Exercise brief:
Your task is to print the listing exactly as it stands.

[Excerpted data]

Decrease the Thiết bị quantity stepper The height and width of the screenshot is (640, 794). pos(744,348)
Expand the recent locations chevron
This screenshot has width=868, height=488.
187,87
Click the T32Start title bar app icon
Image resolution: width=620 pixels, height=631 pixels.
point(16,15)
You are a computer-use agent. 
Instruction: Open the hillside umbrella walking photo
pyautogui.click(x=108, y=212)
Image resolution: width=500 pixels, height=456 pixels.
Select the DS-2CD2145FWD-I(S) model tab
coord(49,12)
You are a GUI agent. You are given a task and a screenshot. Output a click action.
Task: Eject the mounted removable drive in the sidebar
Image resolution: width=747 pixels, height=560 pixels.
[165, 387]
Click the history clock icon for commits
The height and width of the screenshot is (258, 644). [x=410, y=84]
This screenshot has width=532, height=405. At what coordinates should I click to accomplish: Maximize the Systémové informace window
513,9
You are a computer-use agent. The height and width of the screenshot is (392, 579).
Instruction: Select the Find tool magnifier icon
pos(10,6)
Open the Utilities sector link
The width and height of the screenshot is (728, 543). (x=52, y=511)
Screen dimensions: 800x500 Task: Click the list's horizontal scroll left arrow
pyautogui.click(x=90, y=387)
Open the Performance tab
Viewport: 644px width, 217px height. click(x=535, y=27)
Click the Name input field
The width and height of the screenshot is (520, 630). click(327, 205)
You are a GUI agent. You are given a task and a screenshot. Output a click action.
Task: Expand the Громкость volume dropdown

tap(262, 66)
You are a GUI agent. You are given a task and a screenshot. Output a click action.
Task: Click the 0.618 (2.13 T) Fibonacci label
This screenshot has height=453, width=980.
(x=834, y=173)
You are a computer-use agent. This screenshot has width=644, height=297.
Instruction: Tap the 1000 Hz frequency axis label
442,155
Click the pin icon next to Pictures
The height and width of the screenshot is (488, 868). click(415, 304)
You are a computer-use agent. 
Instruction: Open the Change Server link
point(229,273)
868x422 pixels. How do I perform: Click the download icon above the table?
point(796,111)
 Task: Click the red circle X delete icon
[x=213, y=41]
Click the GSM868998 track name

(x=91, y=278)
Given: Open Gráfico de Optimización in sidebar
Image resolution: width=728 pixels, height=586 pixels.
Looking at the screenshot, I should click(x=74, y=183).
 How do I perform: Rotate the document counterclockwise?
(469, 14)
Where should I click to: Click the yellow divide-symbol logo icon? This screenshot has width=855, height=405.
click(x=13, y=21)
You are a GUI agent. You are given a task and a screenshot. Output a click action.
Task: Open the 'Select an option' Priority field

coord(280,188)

[/Excerpted data]

Answer box:
Decrease the Thiết bị quantity stepper The height and width of the screenshot is (640, 794). pos(744,348)
Expand the recent locations chevron
This screenshot has width=868, height=488.
187,87
Click the T32Start title bar app icon
Image resolution: width=620 pixels, height=631 pixels.
point(16,15)
You are a computer-use agent. 
Instruction: Open the hillside umbrella walking photo
pyautogui.click(x=108, y=212)
Image resolution: width=500 pixels, height=456 pixels.
Select the DS-2CD2145FWD-I(S) model tab
coord(49,12)
You are a GUI agent. You are given a task and a screenshot. Output a click action.
Task: Eject the mounted removable drive in the sidebar
Image resolution: width=747 pixels, height=560 pixels.
[165, 387]
Click the history clock icon for commits
The height and width of the screenshot is (258, 644). [x=410, y=84]
This screenshot has width=532, height=405. At what coordinates should I click to accomplish: Maximize the Systémové informace window
513,9
You are a computer-use agent. The height and width of the screenshot is (392, 579).
Instruction: Select the Find tool magnifier icon
pos(10,6)
Open the Utilities sector link
The width and height of the screenshot is (728, 543). (x=52, y=511)
Screen dimensions: 800x500 Task: Click the list's horizontal scroll left arrow
pyautogui.click(x=90, y=387)
Open the Performance tab
Viewport: 644px width, 217px height. click(x=535, y=27)
Click the Name input field
The width and height of the screenshot is (520, 630). click(327, 205)
You are a GUI agent. You are given a task and a screenshot. Output a click action.
Task: Expand the Громкость volume dropdown

tap(262, 66)
You are a GUI agent. You are given a task and a screenshot. Output a click action.
Task: Click the 0.618 (2.13 T) Fibonacci label
This screenshot has height=453, width=980.
(x=834, y=173)
You are a computer-use agent. This screenshot has width=644, height=297.
Instruction: Tap the 1000 Hz frequency axis label
442,155
Click the pin icon next to Pictures
The height and width of the screenshot is (488, 868). click(415, 304)
You are a computer-use agent. 
Instruction: Open the Change Server link
point(229,273)
868x422 pixels. How do I perform: Click the download icon above the table?
point(796,111)
 Task: Click the red circle X delete icon
[x=213, y=41]
Click the GSM868998 track name

(x=91, y=278)
Given: Open Gráfico de Optimización in sidebar
Image resolution: width=728 pixels, height=586 pixels.
Looking at the screenshot, I should click(x=74, y=183).
 How do I perform: Rotate the document counterclockwise?
(469, 14)
Where should I click to: Click the yellow divide-symbol logo icon? This screenshot has width=855, height=405.
click(x=13, y=21)
You are a GUI agent. You are given a task and a screenshot. Output a click action.
Task: Open the 'Select an option' Priority field

coord(280,188)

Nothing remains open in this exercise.